Despite reasonable numbers of mosquitoes collected at each dpi (25–30 mosquitoes), unexpectedly low infection rates unfortunately resulted in small sample sizes for the estimation of dissemination and transmission rates. Our study, however, provides interesting data on dissemination and transmission of DENV-1 in NC mosquitoes. Although infection rates were modest, the dissemination of the virus in infected mosquitoes was high in the three NC populations. The dissemination rates obtained among NC populations were high and relatively homogenous, except at 7 dpi for which the population from Ouvéa had a higher dissemination rate. Transmission efficiencies were also similar between the three populations and they were surprisingly low, as observed in previous studies [42,43,44].
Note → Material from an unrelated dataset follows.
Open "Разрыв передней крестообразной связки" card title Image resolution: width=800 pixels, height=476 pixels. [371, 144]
New Caledonia and French Polynesia are two overseas territories administrated by France and, consequently, have long-standing ties and close exchanges (e.g. economics, populations and travel). Previous work has highlighted similarities in arbovirus transmission between these two territories and showen that the same DENV-1 strain circulates in both territories [4, 19, 22]. We compared the ability of the Ae. aegypti population from Nouméa, the capital city of New Caledonia, with the ability of Ae. aegypti from Papeete, the capital city of French Polynesia, to transmit this DENV-1 strain. The results clearly demonstrate a lower susceptibility to infection and lower transmission efficiency in NC mosquitoes.
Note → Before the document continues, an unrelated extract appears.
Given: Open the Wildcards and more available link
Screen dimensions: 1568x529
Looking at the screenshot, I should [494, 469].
Several factors may influence vector competence of Ae. aegypti, notably host viremia, the genetic background of the Ae. aegypti populations tested and/or the virulence of the virus strain used [14, 15, 45]. As shown in previous studies [46, 47], vector competence is a dose-response phenomenon. In this study, all mosquitoes were fed with a blood meal at the average concentration of 106 FFU/ml. As the same DENV-1 strain was used to infect these four mosquito populations, the vector’s genetic characteristics are probably an important parameter in the observed difference in viral transmission. Variation in vector competence of Ae. aegypti has previously been observed between populations from different countries, but also within a country [42,43,44, 48]. The mosquito populations tested here were collected in the same sampling sites used in a recently published study, which showed genetic differences between the Ouvéa Ae. aegypti population and the Nouméa and Poindimié populations, and between the Nouméa and the Papeete population [13].
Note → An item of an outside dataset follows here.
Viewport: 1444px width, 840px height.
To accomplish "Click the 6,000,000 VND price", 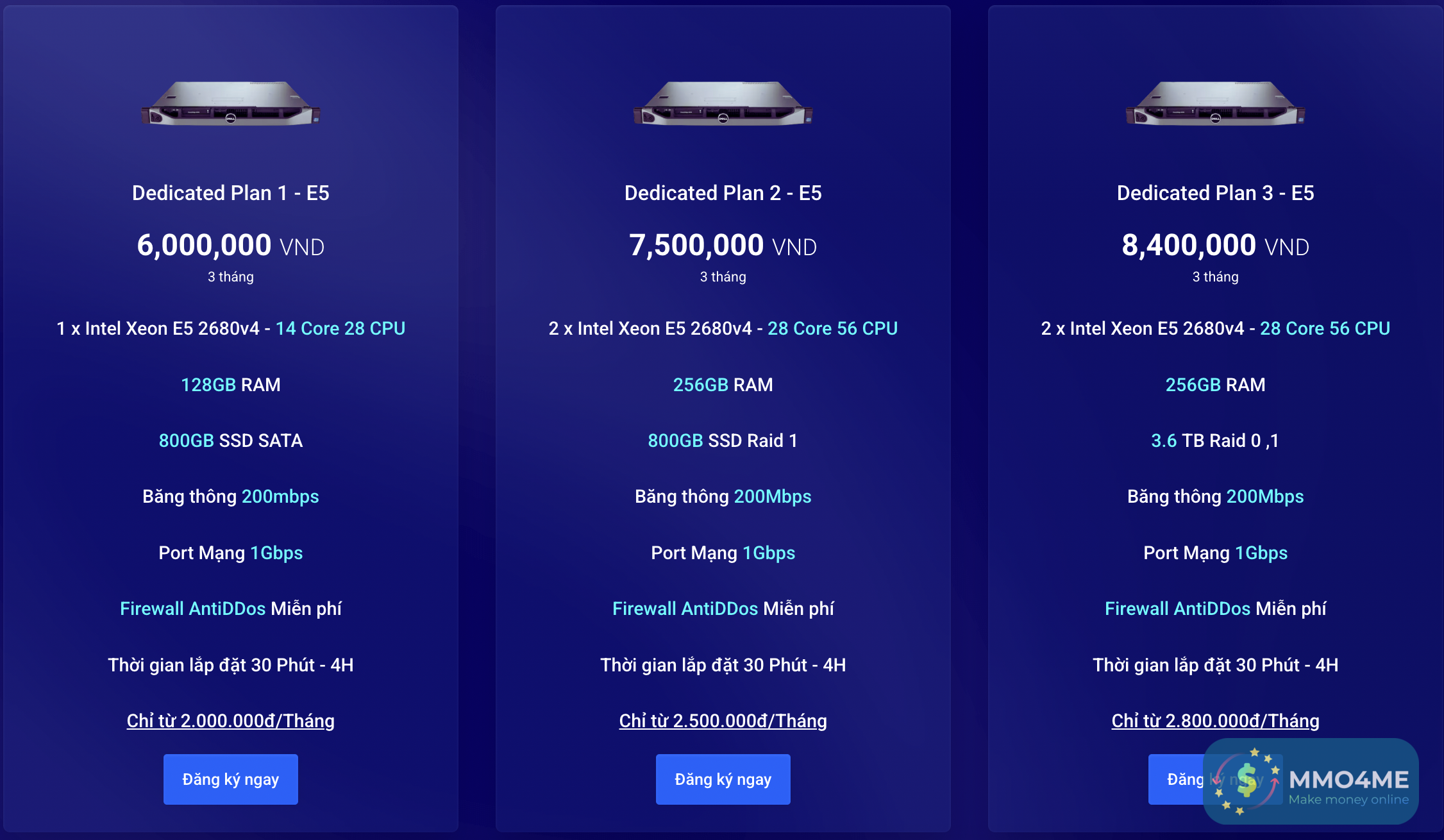I will click(230, 246).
The known vector for dengue virus in New Caledonia is Ae. aegypti. In FP and the rest of the South Pacific region, however, other vectors are present, especially Ae. polynesiensis and Ae. albopictus [9, 10]. Although the Ae. aegypti populations tested were susceptible to infection in the present study, they were unexpectedly low competence vectors for the strain of DENV-1 circulating since 2012. The prolonged circulation of DENV-1 in NC may therefore not be due solely to the vector-virus interaction, and highlights the importance of several other factors, such as vector density, mosquito lifespan, the number of susceptible individuals in the human population as well as frequency and intensity of host-vector contact. This work underscores the importance of maintaining both arboviruses and vector surveillance networks in the Pacific and the need to develop innovative and targeted vector control strategies in the region to prevent expansion of outbreaks [49, 50].

Conclusion

In the context of globalization of trade and travel, and as shown with chikungunya or the recent Zika outbreak that spread from the Pacific region to the Americas [51], improving our knowledge on Pacific region vectors and arboviruses’ circulation is of major importance. This study describes, for the first time, the vector competence of several populations of Ae. aegypti from NC for the DENV-1 strain currently circulating in this country and the rest of the Pacific. Studies are now needed to determine the vector competence of NC Ae. aegypti for other serotypes/genotypes of DENV and for other arboviruses circulating in the Pacific, to guide risk assessment strategies in NC and the rest of the Pacific region.